The theatrical trailer included on the no-frills DVD has no less than three moments that hint at deleted scenes. I'm intrigued by trailers, and love to imagine seeing this as a preview back in the day and wondering if I would have gotten hyped for it. Anyway, the scenes we see are 1) Morris being harassed by the cops as he talks to Billy the club owner, 2) the Kid's dad interrupting a rehearsal and the Kid punching him (!), and 3) Morris sneaking around the Kid's house. As exciting as this discovery is, I'm very torn when it comes to deleted scenes on DVDs. Certain movies have become so familiar that the idea of there being more that we haven't seen is like discovering additional chapters to the Bible, or a hidden room in the house you've lived in for 20 years. Just the thought that there are deleted scenes to The Karate Kid sends my head spinning because the film seems so perfect as is. But in the case of a movie like Say Anything, watching the deleted scenes felt sort of dirty, like I was never meant to see them. The only one in Purple Rain that might be of substance is the father visit, which I am clamoring to see. Come on Warner Bros., where's that collector's edition?!

In Conclusion:

The world of pop music movies would be much less interesting without Purple Rain.

Sunday, July 25, 2004

"Ladies and Gentlemen..."

It's a poorly hidden fact that I am possessed of an addictive personality.  Indeed, as I reflect back on my life thus far, it can be fairly accurately described as a series of obsessions supplanting obsessions.  This affects nearly every aspect of my life, but settles most heavily on romance and entertainment.  For brevity's sake I won't get into the former, but the latter is where the following project stems out of. 

In no way do I consider it odd to have a series of entertainment obsessions.  Most people in American and British culture have experienced some form of this in their lives.  Mine have been fairly typical: toys, cartoons, comic books, and music, with movies running constant throughout.  But there are levels of obsession, and I think that I'm up there near the top.  From the start, I was into collections: stuffed animals, baseball cards, 32 oz. plastic cups, bottle caps, McDonalds Happy Meal toys, comic books again, and now music.

The exciting - and sometimes frustrating - part of being a music fan is that just having the CD is rarely enough.  The real fan wants every bit of ephemera he or she can get their hands on: books, import singles, posters, t-shirts, stickers, bath soap.  The fan that is really lucky is into an artist with such mass appeal that the Hollywood powers that be decide to give them their own movie.  A movie, starring the musician, with music by the musician, and somewhat based on that musician's own life experience.   Could there be a project more ego-based than this?  Could there be a project any more likely to fulfill a fan's obsessions?

So this is where I come in.  One fateful day, after partaking of Prince's baffling 1991 film Graffiti Bridge, I felt the need to put my confusion and bewilderment to paper.  From there, of course, compulsion took hold, and I decided that it would be a worthwhile venture to watch as many music-related films as possible, and to write about each and every one.

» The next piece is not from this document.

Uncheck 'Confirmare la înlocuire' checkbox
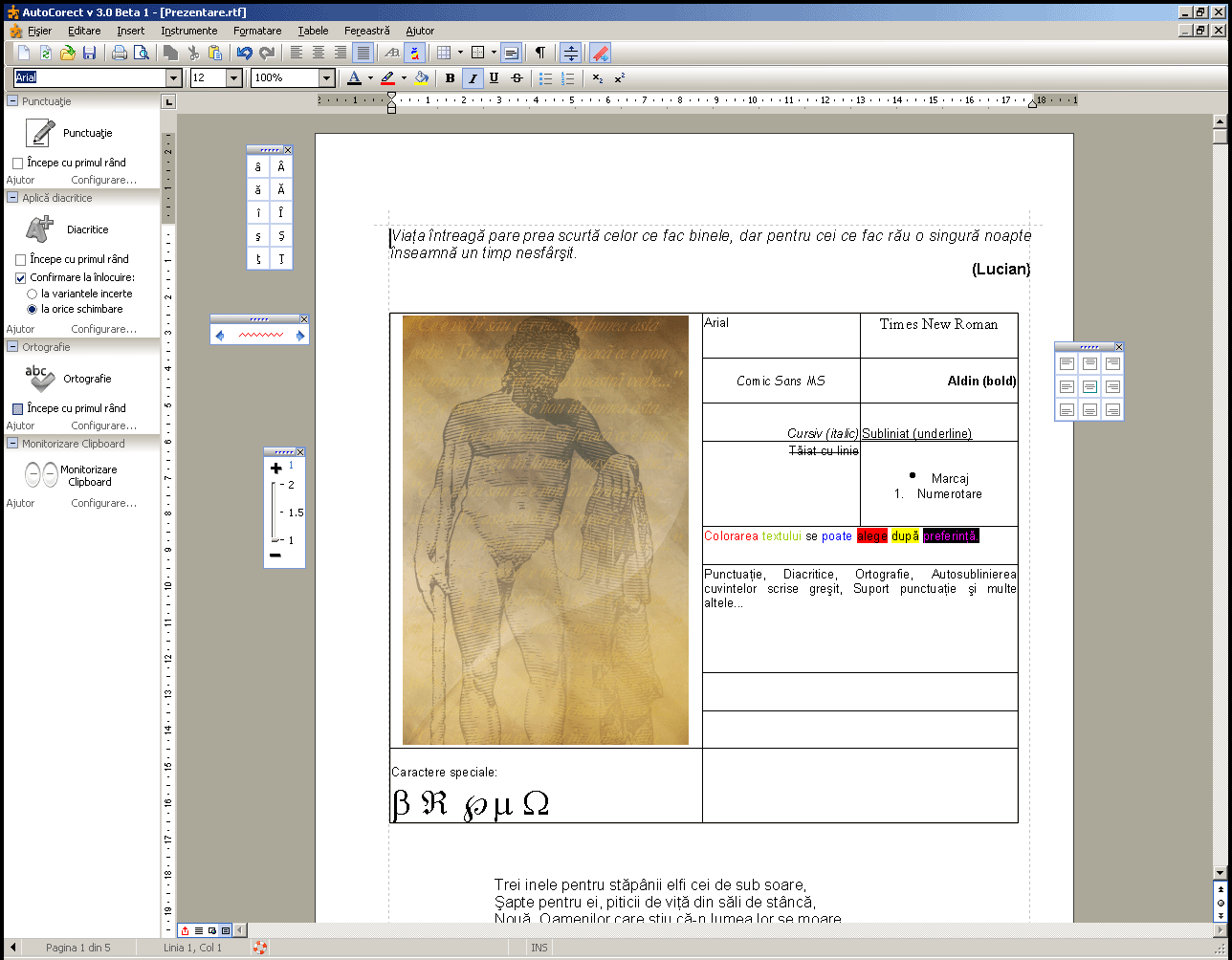tap(21, 278)
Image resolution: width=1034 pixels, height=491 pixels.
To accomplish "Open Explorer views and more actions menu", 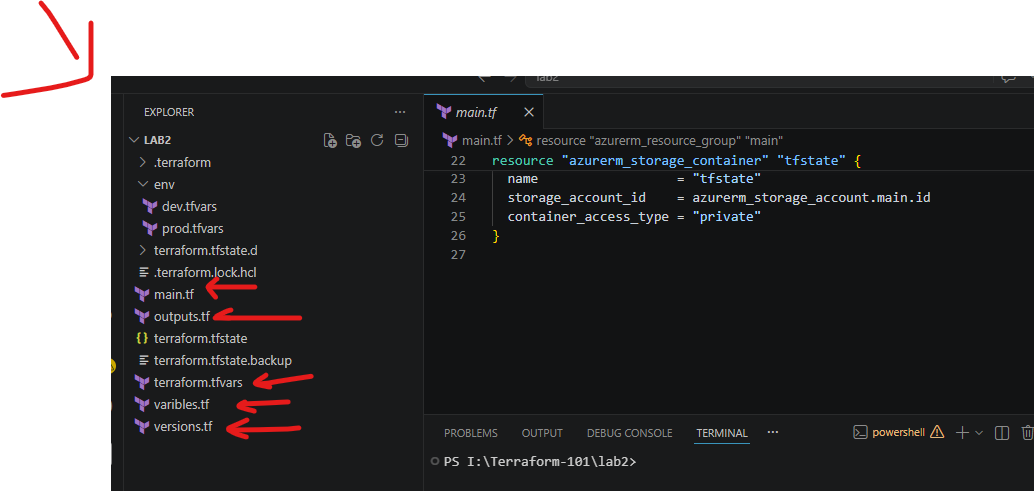I will (x=400, y=112).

It took some research and whittling to get a suitable list.  I work off the criteria bolded above for the majority of the films.  However, the biographical ego-project may be the most compelling of all forms of music movies, but it is not the only one.  I will also be dabbling in other categories, including concert films, documentaries, regular movies starring musicians, biopics starring other actors or musicians, and films about fictional bands or musicians. 

I plan to publish one new review per week until I run out of them.  The first review will be up very soon, and the title of this post is a clue as to what that film might be.  Any guesses?

As you'll see, the field of music movies is full of land mines.   Allow me to be your guide.